* [EXERCISE] Can you locate every line in the material below that contains the word "drawn" and copy each of those lines?

* [Coordinate data for items]
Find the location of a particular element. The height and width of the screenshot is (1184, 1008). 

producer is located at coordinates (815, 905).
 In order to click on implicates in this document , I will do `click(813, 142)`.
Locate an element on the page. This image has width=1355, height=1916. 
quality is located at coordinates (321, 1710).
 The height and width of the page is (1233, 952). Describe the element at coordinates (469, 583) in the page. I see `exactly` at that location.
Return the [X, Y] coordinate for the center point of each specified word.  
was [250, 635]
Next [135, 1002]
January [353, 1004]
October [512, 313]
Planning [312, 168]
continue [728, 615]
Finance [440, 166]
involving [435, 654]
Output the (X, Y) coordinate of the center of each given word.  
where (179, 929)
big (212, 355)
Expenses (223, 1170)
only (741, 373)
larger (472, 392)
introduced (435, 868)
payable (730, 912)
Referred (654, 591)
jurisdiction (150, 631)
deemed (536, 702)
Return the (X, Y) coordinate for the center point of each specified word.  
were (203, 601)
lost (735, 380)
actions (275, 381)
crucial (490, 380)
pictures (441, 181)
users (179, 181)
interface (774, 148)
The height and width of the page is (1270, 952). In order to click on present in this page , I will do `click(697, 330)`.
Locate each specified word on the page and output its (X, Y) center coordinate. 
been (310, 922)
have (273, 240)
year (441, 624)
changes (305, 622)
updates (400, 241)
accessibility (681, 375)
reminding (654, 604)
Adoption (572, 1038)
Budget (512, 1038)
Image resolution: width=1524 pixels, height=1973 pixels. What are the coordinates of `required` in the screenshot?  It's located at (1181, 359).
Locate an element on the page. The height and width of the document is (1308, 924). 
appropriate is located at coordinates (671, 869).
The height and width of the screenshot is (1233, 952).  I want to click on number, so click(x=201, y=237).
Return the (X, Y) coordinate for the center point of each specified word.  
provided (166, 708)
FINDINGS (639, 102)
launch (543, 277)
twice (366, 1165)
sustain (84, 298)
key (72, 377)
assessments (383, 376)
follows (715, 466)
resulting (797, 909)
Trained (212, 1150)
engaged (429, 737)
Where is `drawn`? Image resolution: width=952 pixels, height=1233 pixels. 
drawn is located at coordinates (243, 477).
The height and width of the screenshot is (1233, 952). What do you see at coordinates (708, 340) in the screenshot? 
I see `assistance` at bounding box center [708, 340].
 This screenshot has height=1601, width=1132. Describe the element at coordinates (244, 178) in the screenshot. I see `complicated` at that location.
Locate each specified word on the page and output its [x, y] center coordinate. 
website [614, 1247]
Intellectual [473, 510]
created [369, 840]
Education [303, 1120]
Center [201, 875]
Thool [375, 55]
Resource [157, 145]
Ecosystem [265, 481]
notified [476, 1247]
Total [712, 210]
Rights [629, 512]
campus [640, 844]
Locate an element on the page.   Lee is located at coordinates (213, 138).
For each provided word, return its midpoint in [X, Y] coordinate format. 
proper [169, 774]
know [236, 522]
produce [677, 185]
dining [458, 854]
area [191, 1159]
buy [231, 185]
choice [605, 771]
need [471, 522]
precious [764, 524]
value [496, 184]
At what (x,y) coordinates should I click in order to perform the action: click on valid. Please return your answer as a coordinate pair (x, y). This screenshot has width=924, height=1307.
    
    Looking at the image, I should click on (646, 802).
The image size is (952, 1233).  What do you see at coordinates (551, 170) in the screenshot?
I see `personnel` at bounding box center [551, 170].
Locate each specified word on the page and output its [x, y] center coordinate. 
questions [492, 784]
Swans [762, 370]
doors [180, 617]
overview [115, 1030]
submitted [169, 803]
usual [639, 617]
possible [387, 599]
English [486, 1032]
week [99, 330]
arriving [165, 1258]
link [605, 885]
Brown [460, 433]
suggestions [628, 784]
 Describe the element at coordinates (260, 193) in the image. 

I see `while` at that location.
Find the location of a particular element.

* [EXERCISE RESPONSE]
Where is `drawn`? Image resolution: width=952 pixels, height=1233 pixels. 
drawn is located at coordinates (243, 477).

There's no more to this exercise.